**Aufgaben:**
- A) Wiederhole aus dem Artikel über das Anti-Doping-Gesetz wortgetreu alles von „Diskussion über Schäubles“ bis hinunter zu „für vollkommen unzureichend.“.
- B) Nenne alle Sportler, deren Ausreden für auffällige Testergebnisse im Artikel über das Anti-Doping-Gesetz angeführt werden.
- C) Führe den Artikel über Schäubles Anti-Doping-Gesetz im Anschluss an seinen letzten Satz weiter.

Hintergrund

Diskussion über Schäubles Pläne Wie sinnvoll ist das neue Doping-Gesetz?

Stand: 24.05.2007 18:19 Uhr

Die Doping-Ausreden der letzten Jahre waren originell: Schuld an kritischen Blutwerten waren Po-Salbe, Potenzmittel oder der im Mutterleib verstorbene Bruder. Die Aufzählung ließe sich fortsetzen und zeigt vor allem eines: Doping ist üblich. Nun soll ein neues Gesetz alles besser machen - doch wie erfolgversprechend ist es wirklich?   

Täglich neue Geständnisse machen klar: Doping ist im Hochleistungssport eher die Regel als eine Ausnahme. Nun ist auch die politische Diskussion um das Thema neu entbrannt: Kritiker halten das von Bundesinnenminister Wolfgang Schäuble vorgelegte Anti-Doping-Gesetz für vollkommen unzureichend.

von Sarah Welk, tagesschau.de

Die Ausreden, die Doping-Sünder im Radsport seit Jahren präsentieren, sind ebenso originell wie absurd: So behauptete Team Telekom-Mitglied Christian Henn im Jahr 1999, seine erhöhten Testosteron-Werte seien auf ein Hausmittel seiner Schwiegermutter zurückzuführen – dieses habe seine Zeugungskraft stärken sollen. Lance Armstrong erklärte auffällige Blutwerte im gleichen Jahr mit der Verwendung einer kortikoidhaltigen Po-Salbe. Radprofi Frank Vandenbroucke teilte mit, die bei ihm gefundenen Arzneimittel seien für seinen asthmakranken Hund bestimmt gewesen. Und der US-Sportler Tyler Hamilton hatte für sein Testergebnis eine ganz spezielle Erklärung parat: Er sei ein "Mischwesen" und die fremden Blutzellen würden von den Stammzellen seines noch im Mutterleib verstorbenen Zwillingsbruders produziert. Diese Aufzählung ließe sich fast beliebig lange fortsetzen, auf andere Sportarten ausdehnen – und sie zeigt vor allem eines: Doping scheint im Hochleistungssport schon seit Jahren eher die Regel als die Ausnahme zu sein.

**Bereitgestellte Daten:**
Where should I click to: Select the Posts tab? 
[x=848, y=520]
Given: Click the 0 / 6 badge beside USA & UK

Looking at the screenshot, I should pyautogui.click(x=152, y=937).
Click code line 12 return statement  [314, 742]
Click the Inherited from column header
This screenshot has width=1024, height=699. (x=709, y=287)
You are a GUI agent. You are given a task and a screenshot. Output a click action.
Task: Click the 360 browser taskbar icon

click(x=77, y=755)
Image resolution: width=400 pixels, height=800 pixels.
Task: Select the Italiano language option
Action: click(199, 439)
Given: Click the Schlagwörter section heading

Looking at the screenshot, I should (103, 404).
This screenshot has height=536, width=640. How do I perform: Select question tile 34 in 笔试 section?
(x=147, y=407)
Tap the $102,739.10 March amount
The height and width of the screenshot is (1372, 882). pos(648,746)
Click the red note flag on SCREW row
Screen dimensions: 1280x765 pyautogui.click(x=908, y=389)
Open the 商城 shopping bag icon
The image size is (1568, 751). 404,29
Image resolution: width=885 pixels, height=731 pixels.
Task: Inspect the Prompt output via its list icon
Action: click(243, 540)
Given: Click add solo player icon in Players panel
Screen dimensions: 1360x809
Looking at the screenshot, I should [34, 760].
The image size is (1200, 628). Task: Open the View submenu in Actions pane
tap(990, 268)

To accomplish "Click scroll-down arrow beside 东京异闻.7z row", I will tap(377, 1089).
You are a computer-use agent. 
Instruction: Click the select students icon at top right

**Antworten:**
- A)
Diskussion über Schäubles Pläne Wie sinnvoll ist das neue Doping-Gesetz?

Stand: 24.05.2007 18:19 Uhr

Die Doping-Ausreden der letzten Jahre waren originell: Schuld an kritischen Blutwerten waren Po-Salbe, Potenzmittel oder der im Mutterleib verstorbene Bruder. Die Aufzählung ließe sich fortsetzen und zeigt vor allem eines: Doping ist üblich. Nun soll ein neues Gesetz alles besser machen - doch wie erfolgversprechend ist es wirklich?   

Täglich neue Geständnisse machen klar: Doping ist im Hochleistungssport eher die Regel als eine Ausnahme. Nun ist auch die politische Diskussion um das Thema neu entbrannt: Kritiker halten das von Bundesinnenminister Wolfgang Schäuble vorgelegte Anti-Doping-Gesetz für vollkommen unzureichend.

- B) Christian Henn, Lance Armstrong, Frank Vandenbroucke, Tyler Hamilton

- C)
Gesetz soll vor Sommerpause verabschiedet werden

Nun ist auch die politische Diskussion um das Thema wieder neu entbrannt – entfacht von den aktuellen Geständnissen früherer Team Telekom-Radrennfahrer. Im Mittelpunkt der Debatte: Das geplante Anti-Dopinggesetz von Bundesinnenminister Wolfgang Schäuble. Im März hat das Bundeskabinett den Entwurf verabschiedet, nun muss noch der Bundestag zustimmen. Das werde voraussichtlich noch vor der Sommerpause geschehen, sagte ein Ministeriumssprecher im Gespräch mit tagesschau.de.

Bisher befasste sich lediglich der Paragraf 6a des Arzneimittelgesetzes explizit mit dem Thema Doping. Danach ist allerdings nur sehr allgemein verboten, „Arzneimittel zu Dopingzwecken im Sport in den Verkehr zu bringen, zu verschreiben und bei anderen anzuwenden.“ Sportler können lediglich wegen Betrugs angeklagt werden, wenn sie ihre Sponsoren durch die Vorspiegelung falscher Tatsachen schädigen und sie sich dadurch einen Vermögensvorteil verschaffen.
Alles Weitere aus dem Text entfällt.